#### Task requirements:
Look below for the line containing "Given: Click plus icon beside Side Hustle", then write out that line and every line after it to the end, exactly, minus the pictures.

#### Supplied material:
★ ★ ★ ★ ★ ★ ★

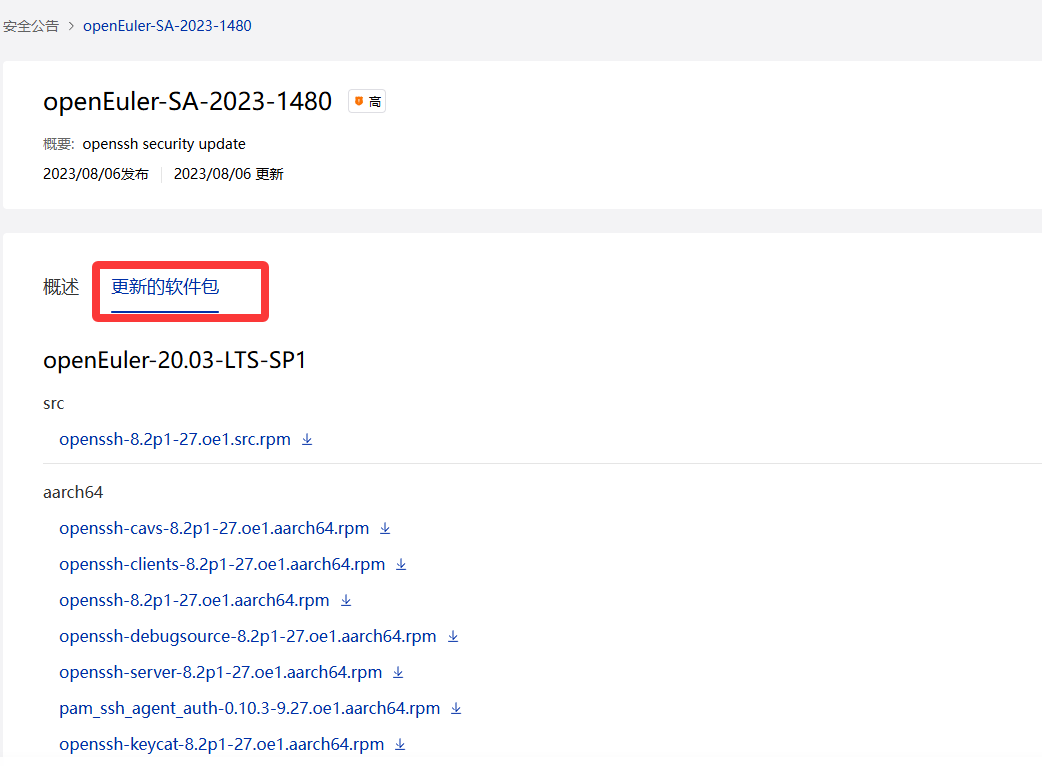This screenshot has width=1042, height=766.
Task: Click download icon beside openssh-cavs aarch64 rpm
Action: tap(385, 528)
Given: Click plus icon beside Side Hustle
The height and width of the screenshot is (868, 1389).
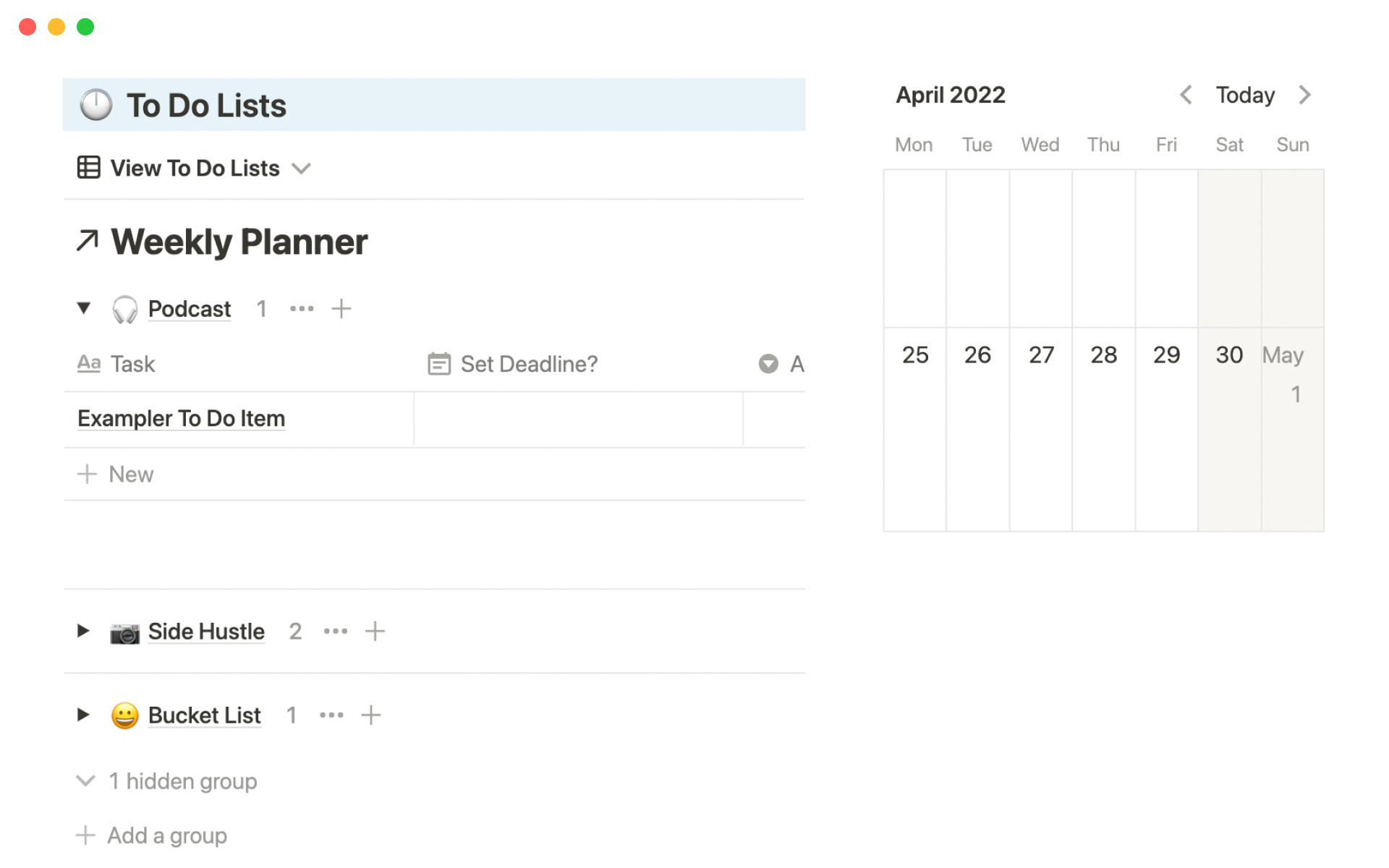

★ ★ ★ ★ ★ ★ ★

#### Solution:
Given: Click plus icon beside Side Hustle
The height and width of the screenshot is (868, 1389).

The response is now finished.